** begin Page text **
Sounds like you will end up writing something brand new - much less
stable than any of the options mentioned in the thread previously.


Well, the new component will be something simple. All I really
need to know is how to mark the inodes as allocated and initialised,
rather than unwritten.

--
Alex Bligh

_______________________________________________
Ext3-users mailing list
Ext3-users@redhat.com
https://www.redhat.com/mailman/listinfo/ext3-users
 
Old 11-04-2010, 11:46 AM
Bodo Thiesen
 
Default How to generate a large file allocating space

Hello Alex, hello Andreas

* Andreas Dilger <adilger@dilger.ca> hat geschrieben:
>* On 2010-10-31, at 09:05, Alex Bligh wrote:
>> I am trying to allocate huge files on ext4. I will then read the extents
>> within the file and write to the disk at a block level rather than using
>> ext4 (the FS will not be mounted at this point). This will allow me to
>> have several iSCSI clients hitting the same LUN r/w safely. And at
>> some point when I know the relevant iSCSI stuff has stopped and been
>> flushed to disk, I may unlink the file.

Question: Did you consider using plain LVM for this purpose? By creating a
logical volume, no data is initialized, only the meta data is created
(what seems to be exactly what you need). Then, each client may access one
logical volume r/w. Retrieving the extents list is very easy as well. And
because there are no group management data (cluster bitmaps, inode bitmaps
and tables) of any kind, you will end up with only one single extent in
most cases regardless of the size of the volume you've created.

> Hmm, why not simply use a cluster filesystem to do this?
>
> GFS and OCFS both handle shared writers for the same SAN disk (AFAIK),

They are SUPPOSED to do that - in theory. The last two weekends I tried to
set up a stable DRDB+GFS2 setup - I failed. Then I tried OCFS2 - again I
failed. The setup was simple: Two identical Systems with 10*500GB disks
and a hardware RAID6 yielding 4GB user disk space. That was used to create
a DRDB (no LVM or other stuff like crypto in betreen). Both were set to
primary and then I created GFS2 (later OCFS2) and started the additional
tools like clvm/o2bc. Then mounting the file systems on both machines -
everything worked up to here.

machine1: dd if=/dev/zero of=/mnt/4tb/file1
machine2: dd if=/dev/zero of=/mnt/4tb/file2

Worked well in both setups on both machines

machine1: let i=0; while let i=i+1; do echo "A$i" >> /mnt/4tb/file3; done
machine2: let i=0; while let i=i+1; do echo "B$i" >> /mnt/4tb/file3; done

GFS2: First machine works well, second machine starts returning EIO on
*ANY* request (even ls /mnt/4tb). Umount impossible. Had to reboot ->
#gfs2 #fail
OCFS2: passed this test as well as the next one

machine1: let i=0; while let i=i+1; do echo "A$i"; done >> /mnt/4tb/file4
machine2: let i=0; while let i=i+1; do echo "B$i"; done >> /mnt/4tb/file4

Then I rebooted one machine with "echo b > /proc/sysrq-trigger" while the
last test was still in progress. Guess what: The other machine stopped
working. No reads, no writes. It didn't evern go on when the first machine
came back. I had then to reboot the second one as well to continue using
the file system.
** end Page text **
** begin Given data **
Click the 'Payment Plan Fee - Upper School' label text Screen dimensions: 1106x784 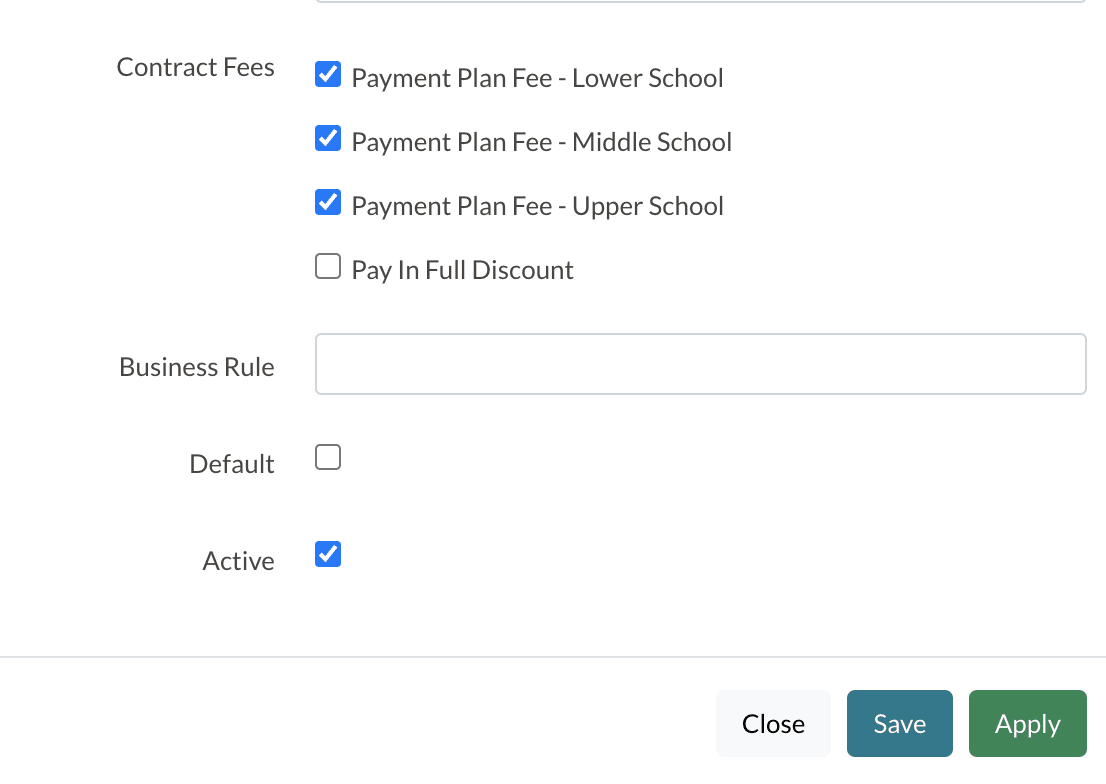point(537,206)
** end Given data **
## Goal
Reproduce, word for word, the part of the ext4 mailing list thread that starts at "Default How to" and ends at "unlink the file.".

## Written reply
Default How to generate a large file allocating space

Hello Alex, hello Andreas

* Andreas Dilger <adilger@dilger.ca> hat geschrieben:
>* On 2010-10-31, at 09:05, Alex Bligh wrote:
>> I am trying to allocate huge files on ext4. I will then read the extents
>> within the file and write to the disk at a block level rather than using
>> ext4 (the FS will not be mounted at this point). This will allow me to
>> have several iSCSI clients hitting the same LUN r/w safely. And at
>> some point when I know the relevant iSCSI stuff has stopped and been
>> flushed to disk, I may unlink the file.